== RECORDS SHOWN ==

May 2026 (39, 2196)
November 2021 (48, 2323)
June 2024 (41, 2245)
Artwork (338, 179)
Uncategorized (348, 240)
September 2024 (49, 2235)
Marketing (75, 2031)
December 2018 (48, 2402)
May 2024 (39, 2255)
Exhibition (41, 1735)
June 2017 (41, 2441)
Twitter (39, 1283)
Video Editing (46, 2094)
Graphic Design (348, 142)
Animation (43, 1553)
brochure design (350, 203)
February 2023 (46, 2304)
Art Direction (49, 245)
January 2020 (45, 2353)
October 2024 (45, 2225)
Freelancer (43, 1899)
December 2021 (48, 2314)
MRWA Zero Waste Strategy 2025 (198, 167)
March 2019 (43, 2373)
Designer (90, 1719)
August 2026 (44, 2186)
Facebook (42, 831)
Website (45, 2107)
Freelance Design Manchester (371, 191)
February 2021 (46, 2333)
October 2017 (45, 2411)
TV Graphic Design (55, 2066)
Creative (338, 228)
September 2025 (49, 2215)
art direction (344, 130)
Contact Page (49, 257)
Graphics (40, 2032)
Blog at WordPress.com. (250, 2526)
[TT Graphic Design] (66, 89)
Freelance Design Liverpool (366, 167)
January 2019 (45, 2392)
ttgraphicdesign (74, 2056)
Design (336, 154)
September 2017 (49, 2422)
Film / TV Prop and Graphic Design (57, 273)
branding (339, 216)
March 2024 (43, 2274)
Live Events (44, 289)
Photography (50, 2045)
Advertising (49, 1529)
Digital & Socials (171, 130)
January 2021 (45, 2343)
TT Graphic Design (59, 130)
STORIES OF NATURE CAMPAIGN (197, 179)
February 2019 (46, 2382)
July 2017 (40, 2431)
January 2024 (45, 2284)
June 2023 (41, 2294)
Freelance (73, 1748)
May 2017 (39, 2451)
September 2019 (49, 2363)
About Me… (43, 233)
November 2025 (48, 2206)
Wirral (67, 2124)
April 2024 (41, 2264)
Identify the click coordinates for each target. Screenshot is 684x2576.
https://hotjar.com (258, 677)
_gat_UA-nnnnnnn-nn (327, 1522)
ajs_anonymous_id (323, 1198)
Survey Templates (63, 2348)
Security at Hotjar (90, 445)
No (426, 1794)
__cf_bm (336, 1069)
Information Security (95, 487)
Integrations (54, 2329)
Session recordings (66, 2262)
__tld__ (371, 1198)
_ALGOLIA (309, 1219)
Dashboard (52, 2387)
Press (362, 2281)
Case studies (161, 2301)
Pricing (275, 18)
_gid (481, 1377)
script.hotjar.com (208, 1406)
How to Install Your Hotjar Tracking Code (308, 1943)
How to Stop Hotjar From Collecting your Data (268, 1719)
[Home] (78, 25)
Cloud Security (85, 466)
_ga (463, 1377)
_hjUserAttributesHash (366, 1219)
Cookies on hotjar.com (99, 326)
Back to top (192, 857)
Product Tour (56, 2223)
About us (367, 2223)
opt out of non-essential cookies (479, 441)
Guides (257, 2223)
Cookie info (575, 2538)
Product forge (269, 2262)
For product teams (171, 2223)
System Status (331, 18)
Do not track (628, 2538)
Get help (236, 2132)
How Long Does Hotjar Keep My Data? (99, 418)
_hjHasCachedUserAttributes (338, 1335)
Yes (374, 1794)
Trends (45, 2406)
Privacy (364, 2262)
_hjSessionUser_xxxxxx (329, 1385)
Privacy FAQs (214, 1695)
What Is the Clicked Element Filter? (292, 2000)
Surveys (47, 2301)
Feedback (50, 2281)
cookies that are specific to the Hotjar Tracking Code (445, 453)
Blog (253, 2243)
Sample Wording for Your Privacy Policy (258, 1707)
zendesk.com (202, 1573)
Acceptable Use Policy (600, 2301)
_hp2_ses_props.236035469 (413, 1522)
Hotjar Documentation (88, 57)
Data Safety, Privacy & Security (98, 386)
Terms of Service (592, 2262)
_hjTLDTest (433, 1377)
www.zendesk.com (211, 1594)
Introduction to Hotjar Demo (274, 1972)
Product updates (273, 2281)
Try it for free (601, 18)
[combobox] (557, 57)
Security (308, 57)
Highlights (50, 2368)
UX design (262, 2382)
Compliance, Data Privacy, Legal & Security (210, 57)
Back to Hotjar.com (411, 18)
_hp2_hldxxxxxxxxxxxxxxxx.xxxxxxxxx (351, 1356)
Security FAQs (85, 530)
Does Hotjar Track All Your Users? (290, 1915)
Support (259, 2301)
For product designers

== YOUR TASK ==
In the listing above, find the line holding "Do not track (628, 2538)" and the line holding "Compliance, Data Privacy, Legal", then output those two lines and every line between them exactly.

== EXERCISE ANSWER ==
Do not track (628, 2538)
Get help (236, 2132)
How Long Does Hotjar Keep My Data? (99, 418)
_hjHasCachedUserAttributes (338, 1335)
Yes (374, 1794)
Trends (45, 2406)
Privacy (364, 2262)
_hjSessionUser_xxxxxx (329, 1385)
Privacy FAQs (214, 1695)
What Is the Clicked Element Filter? (292, 2000)
Surveys (47, 2301)
Feedback (50, 2281)
cookies that are specific to the Hotjar Tracking Code (445, 453)
Blog (253, 2243)
Sample Wording for Your Privacy Policy (258, 1707)
zendesk.com (202, 1573)
Acceptable Use Policy (600, 2301)
_hp2_ses_props.236035469 (413, 1522)
Hotjar Documentation (88, 57)
Data Safety, Privacy & Security (98, 386)
Terms of Service (592, 2262)
_hjTLDTest (433, 1377)
www.zendesk.com (211, 1594)
Introduction to Hotjar Demo (274, 1972)
Product updates (273, 2281)
Try it for free (601, 18)
[combobox] (557, 57)
Security (308, 57)
Highlights (50, 2368)
UX design (262, 2382)
Compliance, Data Privacy, Legal & Security (210, 57)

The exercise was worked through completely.